[Saved data entries]
↓↓↓

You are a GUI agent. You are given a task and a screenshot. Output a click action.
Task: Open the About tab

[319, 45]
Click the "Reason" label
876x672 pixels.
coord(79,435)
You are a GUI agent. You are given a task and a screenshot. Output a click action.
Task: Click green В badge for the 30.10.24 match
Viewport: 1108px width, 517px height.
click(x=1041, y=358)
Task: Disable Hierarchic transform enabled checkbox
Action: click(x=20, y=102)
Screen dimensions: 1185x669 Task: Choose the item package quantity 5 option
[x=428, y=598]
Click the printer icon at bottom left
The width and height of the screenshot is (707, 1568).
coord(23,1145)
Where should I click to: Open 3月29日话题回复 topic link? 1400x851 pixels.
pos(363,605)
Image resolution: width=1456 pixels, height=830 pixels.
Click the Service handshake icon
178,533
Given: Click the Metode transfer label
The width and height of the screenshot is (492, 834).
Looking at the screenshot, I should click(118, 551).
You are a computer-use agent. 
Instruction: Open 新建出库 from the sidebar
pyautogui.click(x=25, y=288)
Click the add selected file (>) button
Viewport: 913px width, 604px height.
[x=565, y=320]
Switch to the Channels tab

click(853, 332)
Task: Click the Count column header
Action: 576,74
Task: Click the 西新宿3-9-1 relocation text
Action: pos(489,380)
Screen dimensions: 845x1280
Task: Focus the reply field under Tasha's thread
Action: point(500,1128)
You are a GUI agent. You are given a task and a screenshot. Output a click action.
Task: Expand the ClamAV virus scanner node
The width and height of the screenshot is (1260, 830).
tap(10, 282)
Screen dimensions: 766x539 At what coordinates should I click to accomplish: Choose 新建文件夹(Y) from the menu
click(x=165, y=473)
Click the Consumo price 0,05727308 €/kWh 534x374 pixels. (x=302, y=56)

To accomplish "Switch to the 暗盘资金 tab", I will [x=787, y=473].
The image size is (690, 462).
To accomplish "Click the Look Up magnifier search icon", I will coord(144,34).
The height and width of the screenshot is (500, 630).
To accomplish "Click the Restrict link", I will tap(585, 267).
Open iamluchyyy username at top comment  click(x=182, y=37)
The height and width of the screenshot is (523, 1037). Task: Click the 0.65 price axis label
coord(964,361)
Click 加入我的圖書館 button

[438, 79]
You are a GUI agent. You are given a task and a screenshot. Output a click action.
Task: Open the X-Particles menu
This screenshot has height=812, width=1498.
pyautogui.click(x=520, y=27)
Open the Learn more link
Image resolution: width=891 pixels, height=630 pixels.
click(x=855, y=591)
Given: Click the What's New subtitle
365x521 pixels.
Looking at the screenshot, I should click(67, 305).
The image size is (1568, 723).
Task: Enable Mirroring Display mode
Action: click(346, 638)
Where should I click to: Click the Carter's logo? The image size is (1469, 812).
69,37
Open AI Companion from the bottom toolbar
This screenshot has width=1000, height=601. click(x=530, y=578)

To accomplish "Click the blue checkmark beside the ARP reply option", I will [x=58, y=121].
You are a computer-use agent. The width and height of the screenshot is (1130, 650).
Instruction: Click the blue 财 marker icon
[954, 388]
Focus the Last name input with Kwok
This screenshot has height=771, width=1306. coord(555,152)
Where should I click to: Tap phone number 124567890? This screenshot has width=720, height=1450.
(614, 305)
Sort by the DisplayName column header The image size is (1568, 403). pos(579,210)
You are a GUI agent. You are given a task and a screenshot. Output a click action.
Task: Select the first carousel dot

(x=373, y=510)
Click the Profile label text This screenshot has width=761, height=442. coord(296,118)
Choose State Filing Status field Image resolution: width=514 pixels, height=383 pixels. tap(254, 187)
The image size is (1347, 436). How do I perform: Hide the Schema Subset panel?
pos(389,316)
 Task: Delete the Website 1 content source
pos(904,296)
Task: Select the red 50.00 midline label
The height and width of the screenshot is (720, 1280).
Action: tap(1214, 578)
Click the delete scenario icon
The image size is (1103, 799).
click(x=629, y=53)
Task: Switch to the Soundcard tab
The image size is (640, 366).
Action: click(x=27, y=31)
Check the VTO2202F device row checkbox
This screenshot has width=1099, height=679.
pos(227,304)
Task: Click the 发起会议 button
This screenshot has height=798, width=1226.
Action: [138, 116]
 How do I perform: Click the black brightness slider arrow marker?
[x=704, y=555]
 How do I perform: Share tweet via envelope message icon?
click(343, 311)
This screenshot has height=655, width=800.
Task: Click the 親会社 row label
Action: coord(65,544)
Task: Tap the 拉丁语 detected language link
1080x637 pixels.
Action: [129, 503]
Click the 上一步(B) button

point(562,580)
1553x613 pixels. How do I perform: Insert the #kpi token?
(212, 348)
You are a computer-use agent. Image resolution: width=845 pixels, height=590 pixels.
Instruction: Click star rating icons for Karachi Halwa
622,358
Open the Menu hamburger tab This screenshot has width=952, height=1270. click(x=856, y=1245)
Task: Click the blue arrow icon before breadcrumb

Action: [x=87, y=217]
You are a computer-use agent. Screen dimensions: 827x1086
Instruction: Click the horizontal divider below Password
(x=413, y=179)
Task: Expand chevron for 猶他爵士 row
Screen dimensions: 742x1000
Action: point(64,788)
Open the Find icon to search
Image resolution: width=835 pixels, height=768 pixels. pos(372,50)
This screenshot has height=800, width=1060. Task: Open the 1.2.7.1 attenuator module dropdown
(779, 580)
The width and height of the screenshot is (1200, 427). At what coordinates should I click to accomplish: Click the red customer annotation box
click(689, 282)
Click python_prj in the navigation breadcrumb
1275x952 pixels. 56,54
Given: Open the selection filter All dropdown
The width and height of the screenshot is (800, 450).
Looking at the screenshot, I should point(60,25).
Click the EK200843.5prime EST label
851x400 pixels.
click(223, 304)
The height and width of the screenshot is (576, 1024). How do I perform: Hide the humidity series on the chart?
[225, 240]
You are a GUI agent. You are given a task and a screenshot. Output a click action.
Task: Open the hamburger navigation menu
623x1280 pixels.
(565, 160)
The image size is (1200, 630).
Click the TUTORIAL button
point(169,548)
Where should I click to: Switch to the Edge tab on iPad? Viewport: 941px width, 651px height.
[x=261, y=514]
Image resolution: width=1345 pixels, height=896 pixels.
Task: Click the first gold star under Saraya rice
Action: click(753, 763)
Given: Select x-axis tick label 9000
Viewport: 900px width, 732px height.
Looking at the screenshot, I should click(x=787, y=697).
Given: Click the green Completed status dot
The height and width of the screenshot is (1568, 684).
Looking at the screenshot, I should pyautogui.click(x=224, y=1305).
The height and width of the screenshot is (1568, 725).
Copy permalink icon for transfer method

↑↑↑

■ Problem requirements: From the entries above, extract only the lines running from the one containing "1553x613 pixels. How" through the one containing "Task: Expand chevron for 猶他爵士 row", inclusive.

■ Expected answer:
1553x613 pixels. How do I perform: Insert the #kpi token?
(212, 348)
You are a computer-use agent. Image resolution: width=845 pixels, height=590 pixels.
Instruction: Click star rating icons for Karachi Halwa
622,358
Open the Menu hamburger tab This screenshot has width=952, height=1270. click(x=856, y=1245)
Task: Click the blue arrow icon before breadcrumb

Action: [x=87, y=217]
You are a computer-use agent. Screen dimensions: 827x1086
Instruction: Click the horizontal divider below Password
(x=413, y=179)
Task: Expand chevron for 猶他爵士 row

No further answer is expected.